Employee Recruitment & Retention: The Right Path Seldom Taken

Recruitment and retention of talent is a huge challenge today for most companies. There are no easy fixes, and some candor might be helpful. Nothing will help a company address this worker challenge more than having outstanding supervisors throughout your company. Nothing.

Most every large organization has some terrific leaders within its ranks of executives, a good number of mediocre leaders working right next to them, and a few abysmal leaders thrown into the mix. As a result, the likelihood that a given employee will work for an outstanding leader becomes a game of chance. We can (and should) do better.

We urge our company clients to adopt this audacious goal: To have every employee report to a phenomenal supervisor. The benefits are threefold:

  1. It will assist with recruitment as your company gains a reputation as a good place to work.
  2. It will help with retention; employees often leave a supervisor more than a company.
  3. In today’s employment market we are having to hire and retain some people who in other times we would not employ. These employees require an even higher level of skill to supervise and grow into solid employees.

To achieve this goal of having every employee report to a phenomenal supervisor requires three steps:

  1. Adopt a clear vision for what it means to be a leader in your company; embrace MindSet’s Seven Principles of Leadership©. These principles provide a high-level, consistent schema for how leaders throughout your company will act. Lacking such principles, employees will experience inconsistency not only between leaders, but even from a given leader from one situation to the next. The result is a work experience that is more stressful and unpredictable.
  2. Put the right persons in leadership roles. This seems so obvious, but is nevertheless often fumbled. Too often individuals are placed into leadership positions due to technical knowledge or seniority. Neither of these factors are highly correlated with the ability to lead humans. MindSet provides our clients a list of skills and personal characteristics that we have found to be predictive of leadership success.
  3. The final ingredient needed to provide leadership consistency is high-quality leadership training for those who are to be placed in supervisory roles. Apparently, some think that supervisory ability is either innate or something one learns by osmosis. Neither is the case. Like any other skill, leadership ability can be fostered and grown. The goal should be to teach supervisors what it is that outstanding leaders know, what it is they do, and how to make the Seven Principles come to life for employees.

After a company has followed the three steps outlined above, the foundation will be set for that company to take an additional step to put cultural health, and successful employee retention, into hyper-drive! This potent step is to make use of BetterCulture’s 20 Tenets of Culture© coaching program to help all employees better understand what they can and should do to make their work setting exceptional.

Consider the contrast: Company A has some seldom-referenced and often-neglected company values, haphazard promotion practices for supervisors, little or ineffective leadership training, and no initiative to help all employees learn what they can and should do to best contribute to the success of their colleagues and company.

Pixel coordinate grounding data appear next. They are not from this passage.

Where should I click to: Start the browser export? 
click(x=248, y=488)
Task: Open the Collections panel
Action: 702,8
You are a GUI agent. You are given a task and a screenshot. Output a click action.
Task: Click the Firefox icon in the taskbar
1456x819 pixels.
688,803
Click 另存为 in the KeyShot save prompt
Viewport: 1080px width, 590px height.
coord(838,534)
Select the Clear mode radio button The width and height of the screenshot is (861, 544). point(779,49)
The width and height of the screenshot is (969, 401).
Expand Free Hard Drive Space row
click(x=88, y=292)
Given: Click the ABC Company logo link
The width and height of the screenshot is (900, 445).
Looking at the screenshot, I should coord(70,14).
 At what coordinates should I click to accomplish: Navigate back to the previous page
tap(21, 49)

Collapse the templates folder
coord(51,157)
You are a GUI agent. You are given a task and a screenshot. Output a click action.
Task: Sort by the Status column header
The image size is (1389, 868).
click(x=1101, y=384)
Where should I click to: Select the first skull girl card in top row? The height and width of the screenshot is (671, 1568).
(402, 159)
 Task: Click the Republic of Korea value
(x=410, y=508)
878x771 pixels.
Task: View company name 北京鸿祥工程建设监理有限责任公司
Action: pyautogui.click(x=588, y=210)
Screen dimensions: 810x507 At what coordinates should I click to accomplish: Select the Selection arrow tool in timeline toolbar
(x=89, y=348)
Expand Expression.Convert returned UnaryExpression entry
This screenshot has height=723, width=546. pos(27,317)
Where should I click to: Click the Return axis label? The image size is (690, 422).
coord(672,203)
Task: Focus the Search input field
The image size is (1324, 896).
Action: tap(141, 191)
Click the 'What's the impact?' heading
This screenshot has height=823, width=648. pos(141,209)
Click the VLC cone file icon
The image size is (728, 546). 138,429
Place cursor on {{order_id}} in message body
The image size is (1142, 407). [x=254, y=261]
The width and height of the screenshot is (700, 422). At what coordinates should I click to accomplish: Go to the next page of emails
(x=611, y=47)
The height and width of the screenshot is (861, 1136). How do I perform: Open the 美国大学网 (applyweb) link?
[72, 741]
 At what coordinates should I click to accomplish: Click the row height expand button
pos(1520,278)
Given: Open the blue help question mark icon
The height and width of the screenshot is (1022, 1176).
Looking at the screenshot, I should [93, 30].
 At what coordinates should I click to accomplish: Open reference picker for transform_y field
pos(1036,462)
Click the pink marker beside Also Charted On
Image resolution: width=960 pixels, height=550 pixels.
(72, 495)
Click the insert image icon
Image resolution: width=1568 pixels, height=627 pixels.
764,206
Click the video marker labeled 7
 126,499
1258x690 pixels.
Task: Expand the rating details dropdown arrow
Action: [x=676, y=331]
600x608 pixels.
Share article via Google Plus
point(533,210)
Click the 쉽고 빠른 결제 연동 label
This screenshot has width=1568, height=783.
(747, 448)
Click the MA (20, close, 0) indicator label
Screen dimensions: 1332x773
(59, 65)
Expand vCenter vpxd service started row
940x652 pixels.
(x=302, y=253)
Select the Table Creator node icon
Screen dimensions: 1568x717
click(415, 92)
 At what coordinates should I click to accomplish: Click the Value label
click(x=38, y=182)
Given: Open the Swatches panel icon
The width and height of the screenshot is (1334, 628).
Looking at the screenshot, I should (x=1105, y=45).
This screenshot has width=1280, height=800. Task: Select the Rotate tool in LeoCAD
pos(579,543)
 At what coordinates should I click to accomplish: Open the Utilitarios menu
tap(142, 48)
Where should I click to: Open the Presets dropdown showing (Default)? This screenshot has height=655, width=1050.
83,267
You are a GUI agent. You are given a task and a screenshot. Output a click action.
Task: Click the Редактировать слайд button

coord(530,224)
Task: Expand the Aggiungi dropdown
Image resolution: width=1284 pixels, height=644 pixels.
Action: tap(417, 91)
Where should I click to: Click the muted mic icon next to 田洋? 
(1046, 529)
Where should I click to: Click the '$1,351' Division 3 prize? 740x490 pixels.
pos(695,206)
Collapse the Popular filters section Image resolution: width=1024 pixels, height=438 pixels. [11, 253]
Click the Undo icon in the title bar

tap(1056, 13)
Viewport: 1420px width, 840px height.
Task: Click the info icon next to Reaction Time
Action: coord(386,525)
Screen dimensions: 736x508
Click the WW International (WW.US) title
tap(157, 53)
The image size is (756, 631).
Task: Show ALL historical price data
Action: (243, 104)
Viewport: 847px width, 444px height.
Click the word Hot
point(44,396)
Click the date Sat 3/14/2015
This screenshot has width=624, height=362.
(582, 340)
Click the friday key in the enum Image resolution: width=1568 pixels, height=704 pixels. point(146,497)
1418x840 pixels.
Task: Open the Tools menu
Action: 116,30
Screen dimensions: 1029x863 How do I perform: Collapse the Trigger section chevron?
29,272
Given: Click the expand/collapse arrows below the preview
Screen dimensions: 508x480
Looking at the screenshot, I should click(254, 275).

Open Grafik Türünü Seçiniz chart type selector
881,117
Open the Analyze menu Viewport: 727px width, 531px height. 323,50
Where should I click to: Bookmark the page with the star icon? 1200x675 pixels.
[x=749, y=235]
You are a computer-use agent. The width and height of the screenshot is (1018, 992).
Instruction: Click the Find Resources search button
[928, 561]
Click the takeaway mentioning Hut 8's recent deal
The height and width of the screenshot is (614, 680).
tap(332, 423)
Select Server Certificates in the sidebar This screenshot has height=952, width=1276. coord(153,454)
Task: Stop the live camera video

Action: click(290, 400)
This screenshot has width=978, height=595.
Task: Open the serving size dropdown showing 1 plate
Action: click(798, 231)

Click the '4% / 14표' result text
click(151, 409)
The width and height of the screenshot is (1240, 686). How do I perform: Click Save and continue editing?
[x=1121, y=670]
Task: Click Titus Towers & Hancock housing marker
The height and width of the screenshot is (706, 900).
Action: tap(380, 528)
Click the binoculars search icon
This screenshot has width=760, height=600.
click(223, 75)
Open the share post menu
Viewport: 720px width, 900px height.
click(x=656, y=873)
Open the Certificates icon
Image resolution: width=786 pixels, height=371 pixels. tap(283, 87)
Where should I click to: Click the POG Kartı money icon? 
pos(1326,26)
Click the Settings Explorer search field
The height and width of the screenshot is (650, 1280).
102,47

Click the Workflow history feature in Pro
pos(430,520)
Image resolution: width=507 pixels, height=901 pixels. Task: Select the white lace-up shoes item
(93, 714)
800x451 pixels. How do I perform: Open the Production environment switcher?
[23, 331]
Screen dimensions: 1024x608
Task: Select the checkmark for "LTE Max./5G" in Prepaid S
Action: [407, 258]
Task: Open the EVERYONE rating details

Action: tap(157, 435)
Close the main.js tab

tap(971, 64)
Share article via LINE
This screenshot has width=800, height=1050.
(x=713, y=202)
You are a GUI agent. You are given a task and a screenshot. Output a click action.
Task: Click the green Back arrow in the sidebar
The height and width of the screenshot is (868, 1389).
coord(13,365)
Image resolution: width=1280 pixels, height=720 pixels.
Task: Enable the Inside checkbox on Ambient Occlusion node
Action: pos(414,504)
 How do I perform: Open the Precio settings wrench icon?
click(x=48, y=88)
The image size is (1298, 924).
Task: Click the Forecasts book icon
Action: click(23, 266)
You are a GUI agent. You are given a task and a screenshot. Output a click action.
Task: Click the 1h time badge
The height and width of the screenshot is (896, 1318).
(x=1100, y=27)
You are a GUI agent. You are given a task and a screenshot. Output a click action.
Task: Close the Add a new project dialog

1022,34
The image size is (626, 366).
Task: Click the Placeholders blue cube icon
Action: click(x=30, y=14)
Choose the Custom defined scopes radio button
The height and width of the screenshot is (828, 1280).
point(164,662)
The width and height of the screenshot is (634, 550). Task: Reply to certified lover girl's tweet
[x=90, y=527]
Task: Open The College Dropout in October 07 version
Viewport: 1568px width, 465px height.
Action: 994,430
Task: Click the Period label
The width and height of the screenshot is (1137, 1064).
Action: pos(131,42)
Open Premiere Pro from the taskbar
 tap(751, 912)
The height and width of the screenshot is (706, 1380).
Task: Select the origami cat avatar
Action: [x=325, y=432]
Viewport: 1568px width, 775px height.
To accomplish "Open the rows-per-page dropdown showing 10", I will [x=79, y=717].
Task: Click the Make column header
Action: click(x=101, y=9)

Company B has clear and meaningful principles of leadership widely embraced throughout the organization, knows how to effectively recognize supervisory potential, provides first-rate leadership training for all supervisors, and invests in providing every employee with insights that will help them to be more successful at work and in life.

You make the call. Do you want to bet on Company A? If so, good luck…you’re going to need a lot of it.

I have just shared with you a formula for incredible success – three steps and a kicker that are easy to understand, but (oddly enough) rarely followed. Yet when unusually well run companies follow this prescription, they see an increase in production that is analogous to the power of compound interest; it explodes to levels otherwise unseen.